PWCS expects the processes of the new plan to start immediately and come into full effect from January 1, 2010.
It said the plan was structured to enable coal loading and rail operations to be underpinned and aligned by 10-year contracts.
“The plan will enable the Hunter coal chain to make more accurate and timely infrastructure investment decisions,” PWCS said.
“The plan also gives coal producers urgently needed certainty in terms of what they can export over the long term, and certainty of access to new producers and existing producers that want to expand.
“It’s possible that coal exports from Newcastle could soon double from the current output of 91 million tonnes.”

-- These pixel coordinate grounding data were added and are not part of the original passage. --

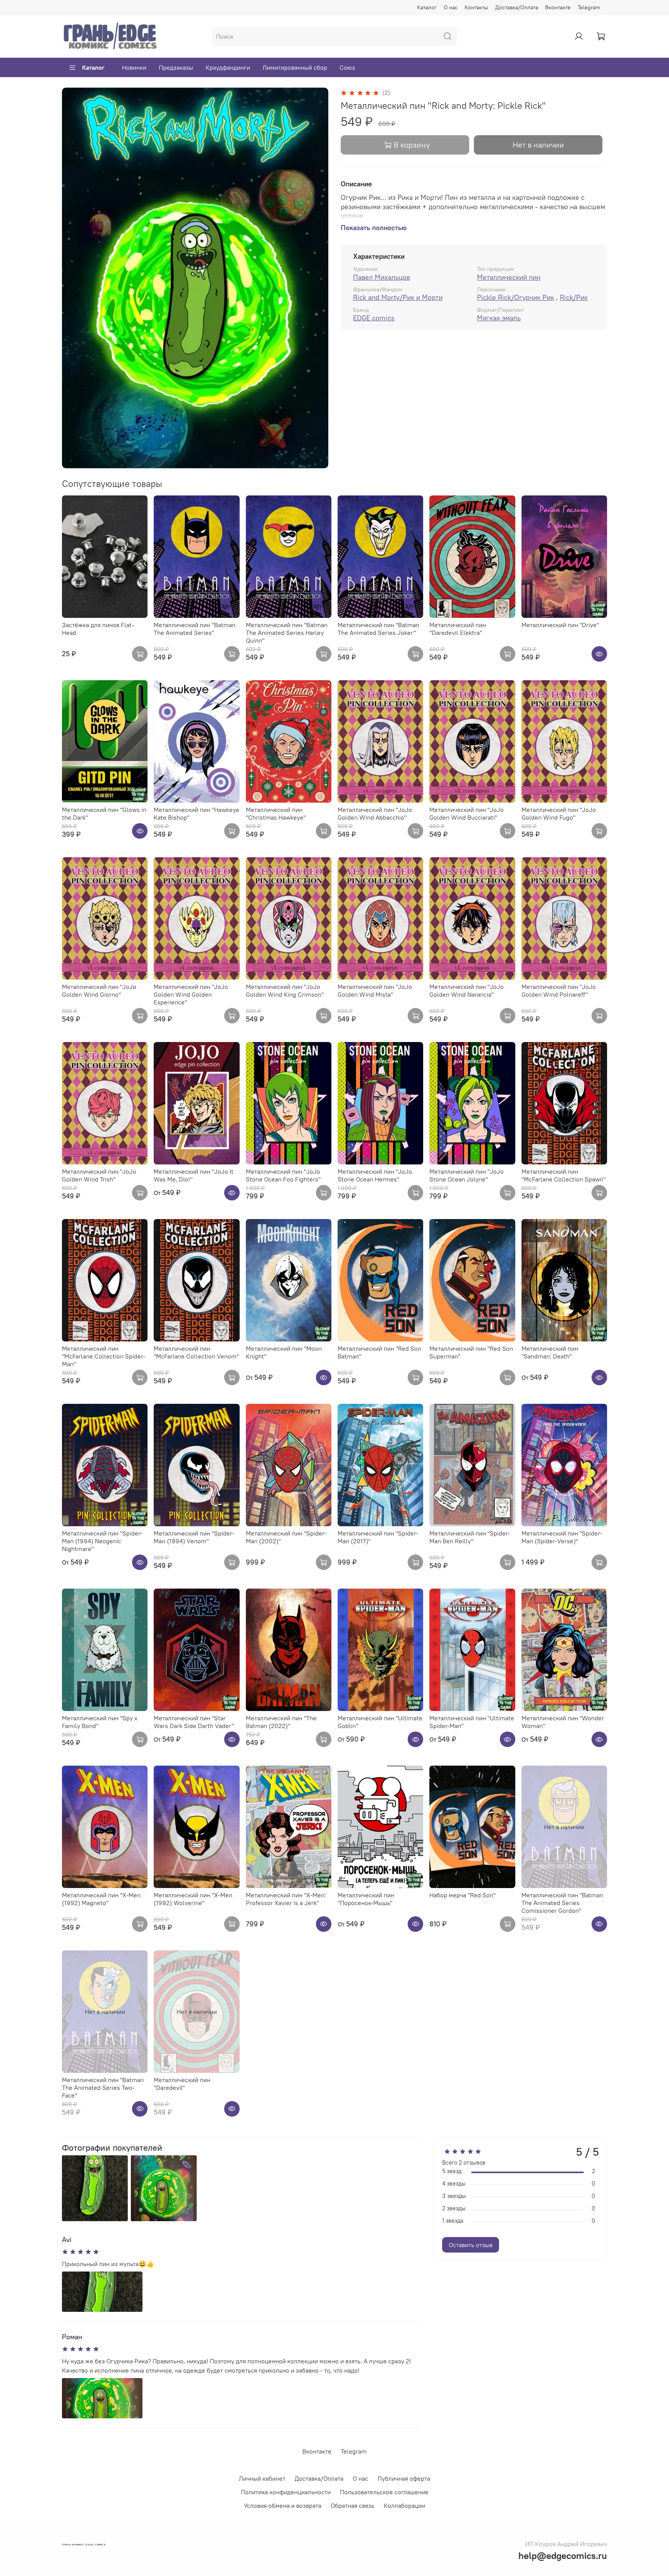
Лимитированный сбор (294, 67)
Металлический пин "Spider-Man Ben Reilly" (469, 1537)
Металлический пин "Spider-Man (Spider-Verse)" (561, 1537)
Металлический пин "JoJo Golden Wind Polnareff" (558, 990)
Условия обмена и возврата (282, 2505)
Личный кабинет (262, 2478)
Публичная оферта (403, 2478)
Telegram (589, 7)
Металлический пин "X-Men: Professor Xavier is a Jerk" (286, 1899)
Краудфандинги (228, 67)
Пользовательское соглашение (384, 2492)
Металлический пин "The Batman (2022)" (281, 1722)
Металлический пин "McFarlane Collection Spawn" (563, 1175)
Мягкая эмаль (499, 317)
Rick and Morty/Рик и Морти (398, 297)
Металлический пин (508, 277)
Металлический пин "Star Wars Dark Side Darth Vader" (194, 1722)
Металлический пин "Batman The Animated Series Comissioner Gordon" (562, 1902)
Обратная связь (352, 2505)
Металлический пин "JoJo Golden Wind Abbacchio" (375, 813)
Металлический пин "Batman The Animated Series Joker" (378, 628)
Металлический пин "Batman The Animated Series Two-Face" (103, 2087)
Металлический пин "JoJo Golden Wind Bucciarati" (466, 813)
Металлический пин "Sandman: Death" (549, 1352)
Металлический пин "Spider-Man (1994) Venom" (194, 1537)
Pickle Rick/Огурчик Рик (515, 297)
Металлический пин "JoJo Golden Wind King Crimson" (285, 990)
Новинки (134, 67)
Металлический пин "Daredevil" (182, 2083)
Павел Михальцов (381, 277)
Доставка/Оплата (516, 7)
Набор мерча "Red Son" (462, 1895)
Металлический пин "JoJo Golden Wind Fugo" (558, 813)
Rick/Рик (574, 297)
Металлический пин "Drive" (560, 625)
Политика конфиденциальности (286, 2492)
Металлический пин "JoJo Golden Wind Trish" (99, 1175)
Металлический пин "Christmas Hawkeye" (276, 813)
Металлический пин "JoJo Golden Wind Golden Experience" (191, 994)
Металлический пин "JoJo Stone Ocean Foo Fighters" (283, 1175)
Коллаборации (404, 2505)
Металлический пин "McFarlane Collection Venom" (196, 1352)
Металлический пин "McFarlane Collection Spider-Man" (103, 1356)
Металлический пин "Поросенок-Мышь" (366, 1899)
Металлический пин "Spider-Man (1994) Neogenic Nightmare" (102, 1541)
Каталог (427, 7)
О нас (451, 7)
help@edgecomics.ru (562, 2555)
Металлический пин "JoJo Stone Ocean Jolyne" (466, 1175)
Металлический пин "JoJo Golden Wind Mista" (375, 990)
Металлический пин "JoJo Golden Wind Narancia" (466, 990)
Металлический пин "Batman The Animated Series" (194, 628)
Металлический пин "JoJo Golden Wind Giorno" (99, 990)
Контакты (476, 7)
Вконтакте (558, 7)
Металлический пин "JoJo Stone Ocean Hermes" (375, 1175)
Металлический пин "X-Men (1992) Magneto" (101, 1899)
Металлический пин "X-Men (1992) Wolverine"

PWCS general manager Graham Davidson said the agreement was the culmination of two years of exhaustive work by the Hunter Valley’s coal industry and the state government.
“This is a major turning point in the history of Hunter Valley coal exports,” Davidson said.
“We now effectively have all key players reading off the one road map, meaning everyone has a far better idea of what infrastructure should be built, and where and when.”
Under the unanimously agreed plan, PWCS will be able to lease additional government land on Kooragang Island to build a fourth coal loading terminal, T4, to meet further projected increases in demand.
PWCS said the feasibility for T4 was underway.
NCIG’s $A1.3 billion export terminal is under construction, with the first shipment to be loaded by the end of March 2010.
PWCS said it would now ask the ACCC to again give it the option of implementing producer export allocations until the end of the year, as a means of controlling the vessel queue and keeping demurrage costs down.
“This would be the first phase of the plan, enabling a smooth transition under the long-term contractual structure,” the port operator said.
The ACCC’s authorisation of the capacity-balancing system provides immunity to port operators from potential court action on port operations that could be deemed anti-competitive under the Trade Practices Act.